Exercise requirements ->
Take the data below and filter it for lines containing the word "node"; show each line found.

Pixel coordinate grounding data
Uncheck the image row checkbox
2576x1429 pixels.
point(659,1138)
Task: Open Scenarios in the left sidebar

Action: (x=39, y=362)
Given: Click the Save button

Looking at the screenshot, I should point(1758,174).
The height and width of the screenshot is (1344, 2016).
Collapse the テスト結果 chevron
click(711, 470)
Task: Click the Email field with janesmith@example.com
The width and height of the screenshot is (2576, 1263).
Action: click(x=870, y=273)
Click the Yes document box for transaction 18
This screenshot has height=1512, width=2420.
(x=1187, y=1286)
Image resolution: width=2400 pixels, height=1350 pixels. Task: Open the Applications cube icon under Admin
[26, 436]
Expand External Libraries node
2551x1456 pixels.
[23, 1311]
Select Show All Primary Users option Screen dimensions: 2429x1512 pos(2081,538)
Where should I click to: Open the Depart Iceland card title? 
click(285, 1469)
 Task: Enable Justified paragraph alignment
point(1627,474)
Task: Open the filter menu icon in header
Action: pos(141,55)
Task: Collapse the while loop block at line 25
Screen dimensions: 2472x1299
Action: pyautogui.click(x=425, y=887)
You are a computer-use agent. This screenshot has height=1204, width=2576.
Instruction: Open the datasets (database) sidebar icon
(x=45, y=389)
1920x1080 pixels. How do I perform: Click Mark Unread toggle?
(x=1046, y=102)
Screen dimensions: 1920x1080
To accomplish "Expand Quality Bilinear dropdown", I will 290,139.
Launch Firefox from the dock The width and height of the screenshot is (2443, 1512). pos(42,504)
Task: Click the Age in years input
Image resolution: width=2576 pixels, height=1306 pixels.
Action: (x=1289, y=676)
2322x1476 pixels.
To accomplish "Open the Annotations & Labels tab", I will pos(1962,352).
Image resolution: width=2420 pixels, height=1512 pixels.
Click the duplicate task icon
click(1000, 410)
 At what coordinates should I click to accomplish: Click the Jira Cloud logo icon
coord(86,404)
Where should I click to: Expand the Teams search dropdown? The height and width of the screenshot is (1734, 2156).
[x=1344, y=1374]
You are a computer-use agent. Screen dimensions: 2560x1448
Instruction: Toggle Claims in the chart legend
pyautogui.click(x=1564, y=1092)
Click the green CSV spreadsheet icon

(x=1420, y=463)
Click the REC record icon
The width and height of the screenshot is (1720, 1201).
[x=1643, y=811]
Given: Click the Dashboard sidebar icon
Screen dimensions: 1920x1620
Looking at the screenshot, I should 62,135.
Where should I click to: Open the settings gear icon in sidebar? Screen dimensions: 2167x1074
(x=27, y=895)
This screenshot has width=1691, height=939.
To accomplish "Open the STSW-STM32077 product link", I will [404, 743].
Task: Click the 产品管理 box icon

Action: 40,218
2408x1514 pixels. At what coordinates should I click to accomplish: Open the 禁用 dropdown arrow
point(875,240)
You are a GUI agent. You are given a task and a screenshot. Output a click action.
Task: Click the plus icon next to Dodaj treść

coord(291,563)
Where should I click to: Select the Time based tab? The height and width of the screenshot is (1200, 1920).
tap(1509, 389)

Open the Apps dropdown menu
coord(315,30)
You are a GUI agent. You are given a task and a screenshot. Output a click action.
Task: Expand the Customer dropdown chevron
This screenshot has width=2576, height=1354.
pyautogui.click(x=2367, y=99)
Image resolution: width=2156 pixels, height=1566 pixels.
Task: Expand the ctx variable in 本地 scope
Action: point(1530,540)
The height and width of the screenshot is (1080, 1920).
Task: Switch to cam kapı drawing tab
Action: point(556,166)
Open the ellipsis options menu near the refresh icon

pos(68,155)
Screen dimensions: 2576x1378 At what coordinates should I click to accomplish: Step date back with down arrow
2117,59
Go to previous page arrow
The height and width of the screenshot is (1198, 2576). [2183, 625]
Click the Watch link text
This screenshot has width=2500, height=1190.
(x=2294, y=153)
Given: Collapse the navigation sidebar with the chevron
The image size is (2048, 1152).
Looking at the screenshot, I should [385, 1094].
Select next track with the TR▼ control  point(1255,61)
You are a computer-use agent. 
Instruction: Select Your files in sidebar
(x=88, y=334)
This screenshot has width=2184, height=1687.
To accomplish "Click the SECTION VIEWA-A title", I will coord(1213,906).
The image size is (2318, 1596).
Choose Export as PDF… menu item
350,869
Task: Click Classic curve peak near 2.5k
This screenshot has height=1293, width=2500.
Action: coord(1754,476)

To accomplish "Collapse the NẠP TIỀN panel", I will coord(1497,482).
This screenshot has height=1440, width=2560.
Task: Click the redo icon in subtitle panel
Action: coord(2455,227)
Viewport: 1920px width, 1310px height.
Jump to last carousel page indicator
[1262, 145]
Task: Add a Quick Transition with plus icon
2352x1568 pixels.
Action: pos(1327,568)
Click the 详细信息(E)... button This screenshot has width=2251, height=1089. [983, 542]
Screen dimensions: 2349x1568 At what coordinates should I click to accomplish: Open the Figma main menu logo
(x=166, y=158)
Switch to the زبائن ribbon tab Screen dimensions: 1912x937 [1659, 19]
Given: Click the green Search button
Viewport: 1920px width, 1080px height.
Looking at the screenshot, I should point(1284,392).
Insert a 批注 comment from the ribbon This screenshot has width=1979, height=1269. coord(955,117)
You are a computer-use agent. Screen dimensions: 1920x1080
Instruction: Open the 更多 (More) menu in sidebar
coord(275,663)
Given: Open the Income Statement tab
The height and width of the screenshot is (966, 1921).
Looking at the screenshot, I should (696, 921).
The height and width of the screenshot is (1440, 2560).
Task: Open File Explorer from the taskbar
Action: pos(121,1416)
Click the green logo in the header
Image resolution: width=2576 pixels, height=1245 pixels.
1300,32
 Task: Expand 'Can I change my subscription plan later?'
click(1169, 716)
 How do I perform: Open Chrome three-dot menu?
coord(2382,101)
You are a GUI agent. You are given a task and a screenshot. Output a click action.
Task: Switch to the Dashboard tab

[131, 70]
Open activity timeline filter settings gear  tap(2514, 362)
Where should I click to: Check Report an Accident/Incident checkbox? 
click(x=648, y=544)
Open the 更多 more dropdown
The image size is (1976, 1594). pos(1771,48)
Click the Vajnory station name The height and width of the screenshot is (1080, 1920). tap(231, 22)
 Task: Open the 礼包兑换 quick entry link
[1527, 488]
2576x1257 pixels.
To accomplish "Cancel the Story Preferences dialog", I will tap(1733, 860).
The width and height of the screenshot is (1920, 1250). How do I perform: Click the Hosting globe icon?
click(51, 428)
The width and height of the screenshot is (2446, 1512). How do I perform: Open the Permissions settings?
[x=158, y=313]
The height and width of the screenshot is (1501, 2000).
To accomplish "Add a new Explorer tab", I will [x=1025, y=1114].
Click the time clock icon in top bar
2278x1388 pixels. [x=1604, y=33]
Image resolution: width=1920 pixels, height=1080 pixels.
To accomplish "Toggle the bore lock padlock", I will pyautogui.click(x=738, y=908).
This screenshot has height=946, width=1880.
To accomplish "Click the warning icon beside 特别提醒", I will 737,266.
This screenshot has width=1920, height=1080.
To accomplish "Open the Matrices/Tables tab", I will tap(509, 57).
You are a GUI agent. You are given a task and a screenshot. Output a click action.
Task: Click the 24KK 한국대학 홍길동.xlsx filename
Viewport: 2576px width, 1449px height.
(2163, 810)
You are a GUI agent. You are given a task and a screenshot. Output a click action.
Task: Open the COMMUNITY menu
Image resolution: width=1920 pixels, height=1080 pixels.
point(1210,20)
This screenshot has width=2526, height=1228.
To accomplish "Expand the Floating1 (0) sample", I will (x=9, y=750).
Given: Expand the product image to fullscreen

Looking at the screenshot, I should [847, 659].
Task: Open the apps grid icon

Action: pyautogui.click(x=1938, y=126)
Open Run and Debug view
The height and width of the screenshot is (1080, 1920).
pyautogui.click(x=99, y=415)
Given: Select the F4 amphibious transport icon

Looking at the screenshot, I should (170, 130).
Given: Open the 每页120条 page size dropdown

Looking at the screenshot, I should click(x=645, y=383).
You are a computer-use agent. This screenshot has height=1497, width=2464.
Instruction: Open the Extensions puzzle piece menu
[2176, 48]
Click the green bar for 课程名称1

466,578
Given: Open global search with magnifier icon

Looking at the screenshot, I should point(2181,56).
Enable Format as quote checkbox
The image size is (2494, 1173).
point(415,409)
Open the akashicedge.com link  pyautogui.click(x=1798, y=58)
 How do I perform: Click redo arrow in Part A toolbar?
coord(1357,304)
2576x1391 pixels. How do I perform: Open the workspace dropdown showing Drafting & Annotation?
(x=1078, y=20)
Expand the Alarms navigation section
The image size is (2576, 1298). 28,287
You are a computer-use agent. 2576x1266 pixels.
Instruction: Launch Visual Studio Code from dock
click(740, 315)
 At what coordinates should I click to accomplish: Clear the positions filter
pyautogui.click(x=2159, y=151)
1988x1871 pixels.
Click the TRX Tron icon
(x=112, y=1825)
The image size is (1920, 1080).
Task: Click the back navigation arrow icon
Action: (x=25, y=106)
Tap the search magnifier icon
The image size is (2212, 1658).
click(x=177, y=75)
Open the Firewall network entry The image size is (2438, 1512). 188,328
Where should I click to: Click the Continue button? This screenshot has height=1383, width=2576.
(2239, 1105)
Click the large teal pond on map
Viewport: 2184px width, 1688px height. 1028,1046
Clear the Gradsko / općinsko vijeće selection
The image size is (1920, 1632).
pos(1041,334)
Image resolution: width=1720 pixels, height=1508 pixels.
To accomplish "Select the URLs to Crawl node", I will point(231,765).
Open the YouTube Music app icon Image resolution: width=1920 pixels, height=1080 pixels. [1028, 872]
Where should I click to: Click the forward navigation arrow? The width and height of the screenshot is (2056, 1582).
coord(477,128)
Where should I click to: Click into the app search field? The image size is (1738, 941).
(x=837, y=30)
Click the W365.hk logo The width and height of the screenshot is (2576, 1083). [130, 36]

Solution ->
Expand External Libraries node
To accomplish "Select the URLs to Crawl node", I will point(231,765).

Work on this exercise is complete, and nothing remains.